### PROBLEM TO SOLVE
Copy out the part of the records that starts with the line containing "The height and width of the screenshot is (678, 775)." and runs to the end, changing "Pre Steps" to "Post Steps" and keeping everything else the same. Leave the pictures out.

#####

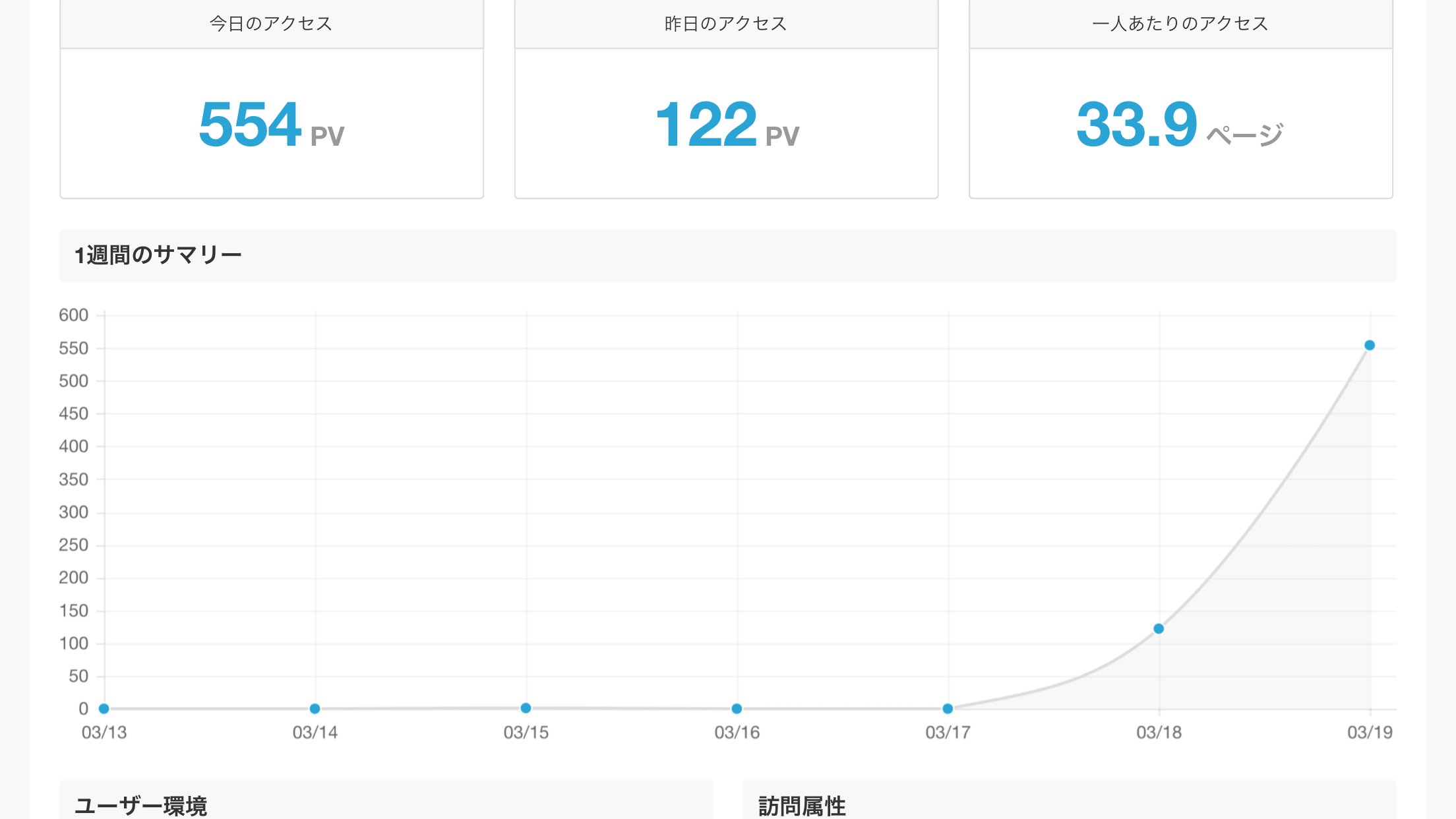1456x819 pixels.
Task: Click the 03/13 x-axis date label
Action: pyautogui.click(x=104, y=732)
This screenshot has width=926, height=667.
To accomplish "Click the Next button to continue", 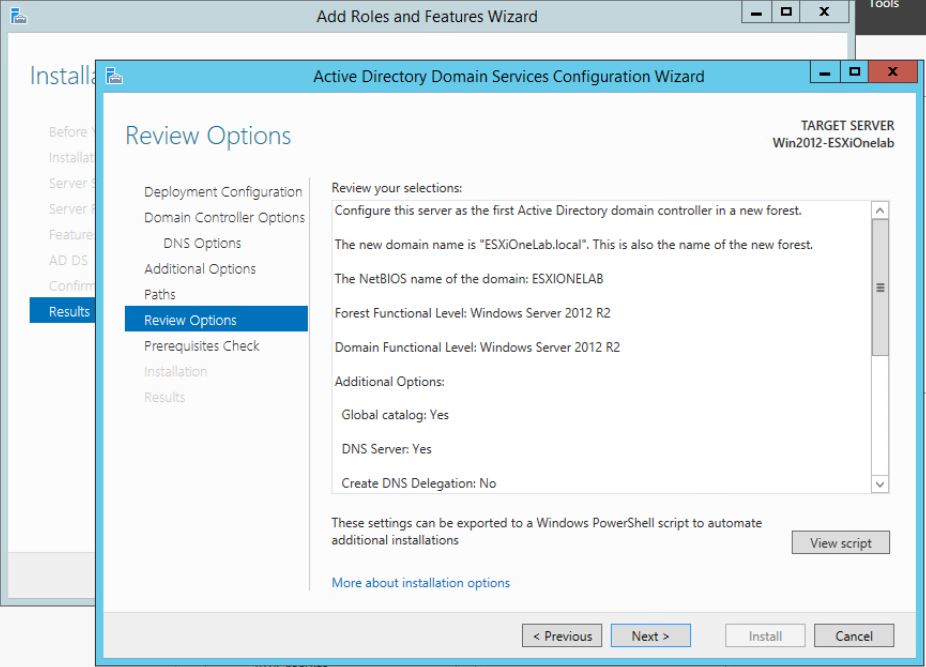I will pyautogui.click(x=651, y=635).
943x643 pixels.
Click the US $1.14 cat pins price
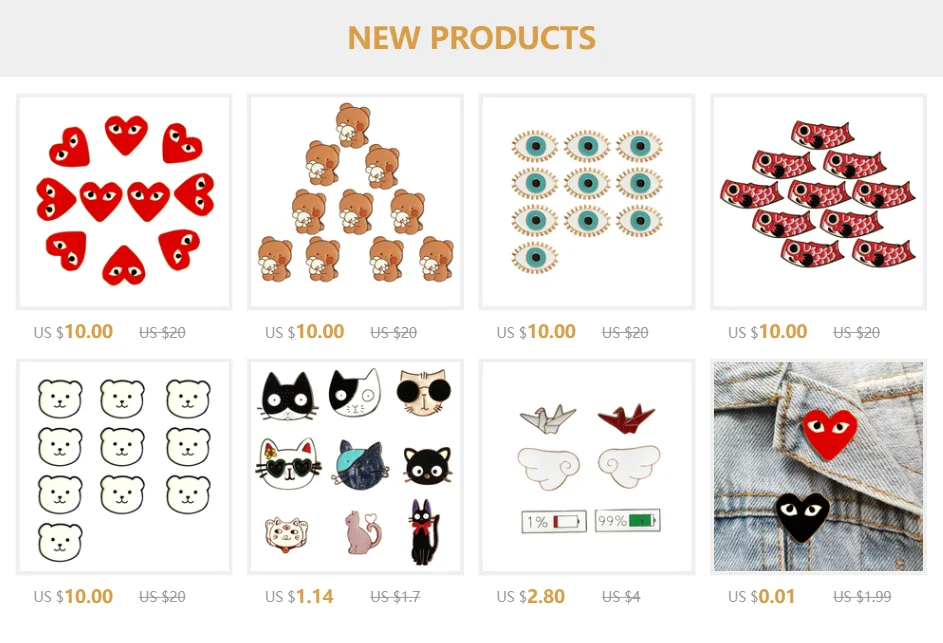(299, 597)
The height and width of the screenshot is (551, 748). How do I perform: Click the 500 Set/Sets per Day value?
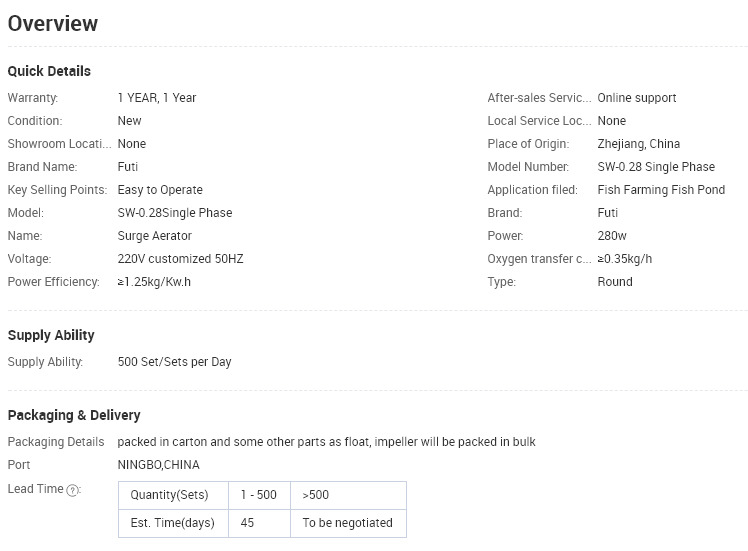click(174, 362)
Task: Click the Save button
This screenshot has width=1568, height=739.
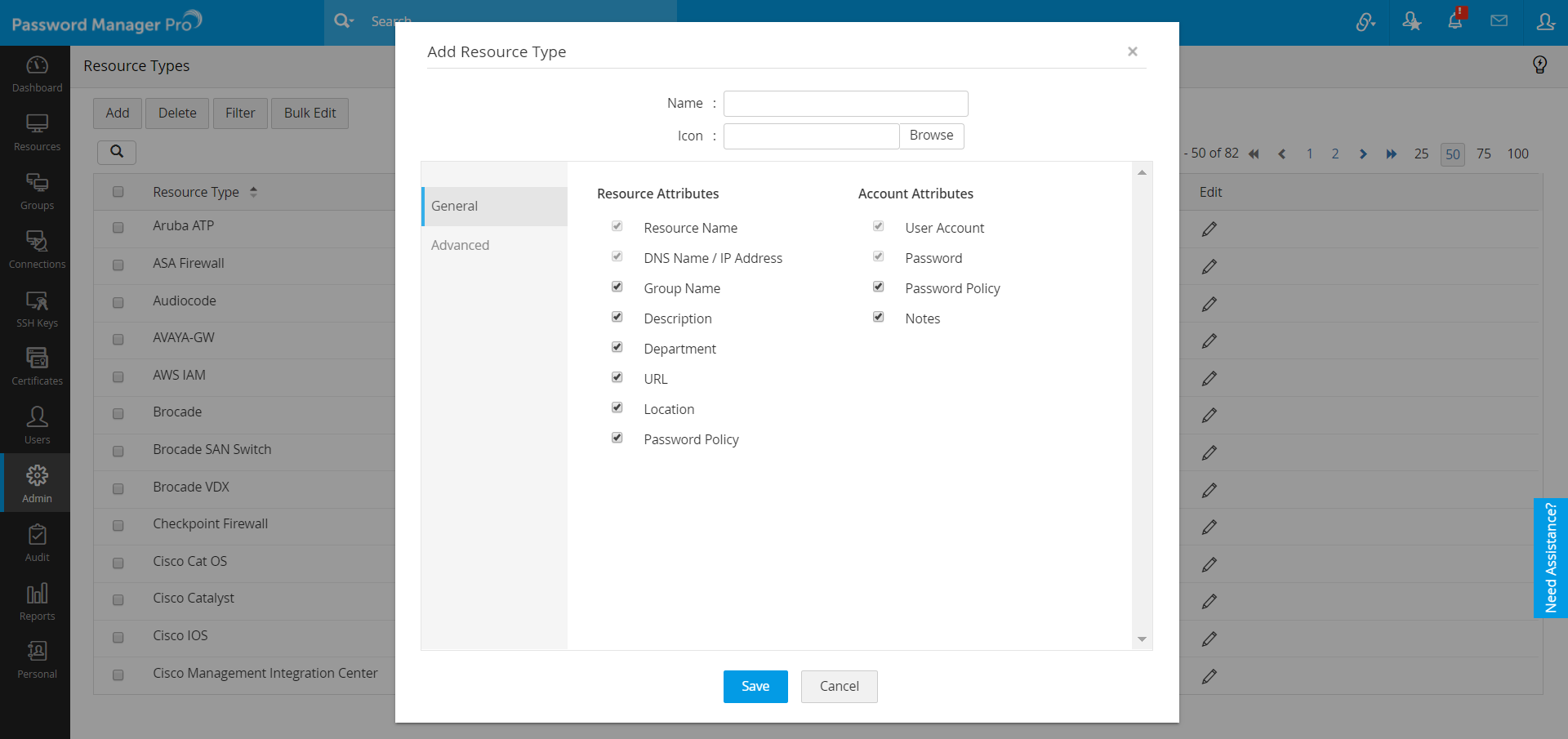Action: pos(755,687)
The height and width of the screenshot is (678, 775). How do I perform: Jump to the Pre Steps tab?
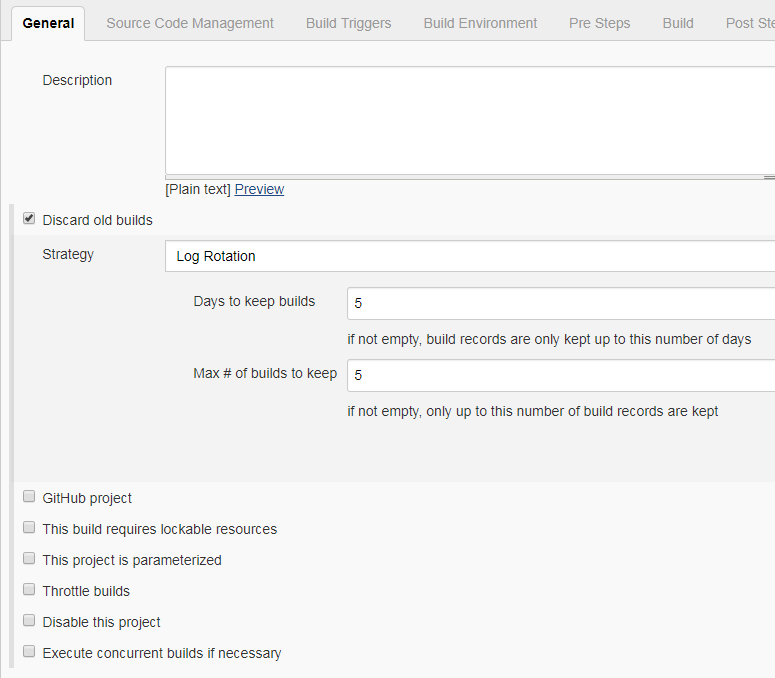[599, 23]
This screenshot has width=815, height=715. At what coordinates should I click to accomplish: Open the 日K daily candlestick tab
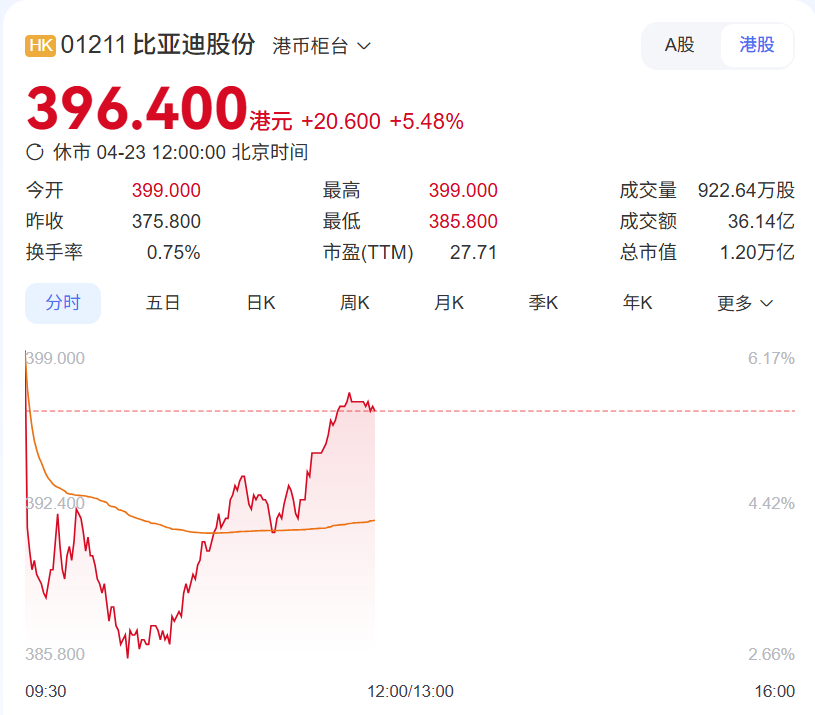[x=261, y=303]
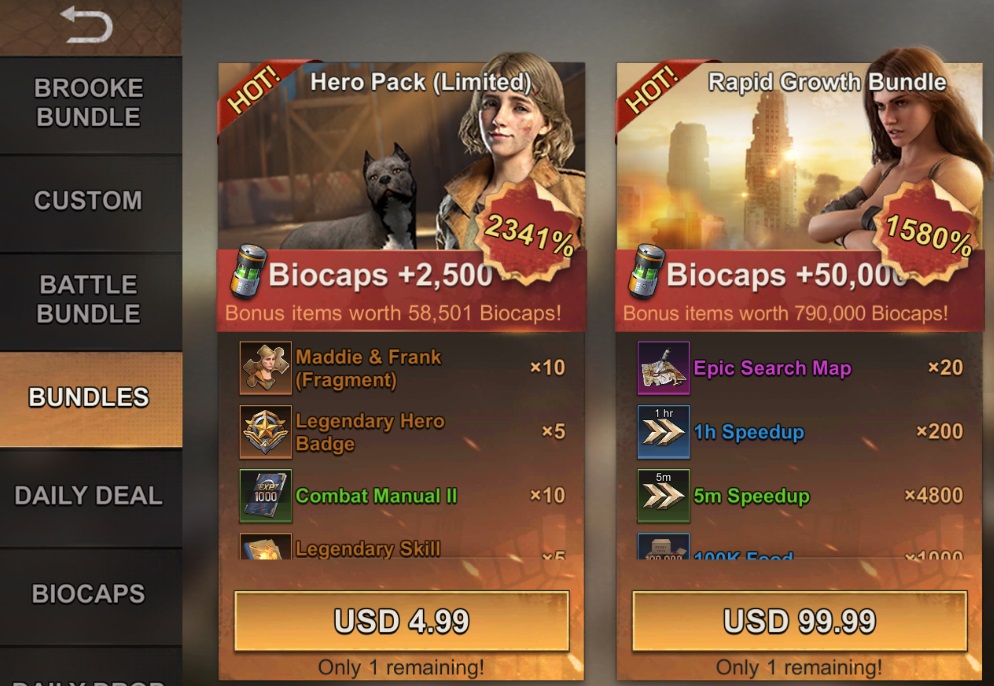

#####

### TASK RESULT
The height and width of the screenshot is (678, 775). How do I perform: Jump to the Post Steps tab?
[599, 23]
This screenshot has width=815, height=715. At what coordinates should I click to accomplish: Open the 日K daily candlestick tab
[x=261, y=303]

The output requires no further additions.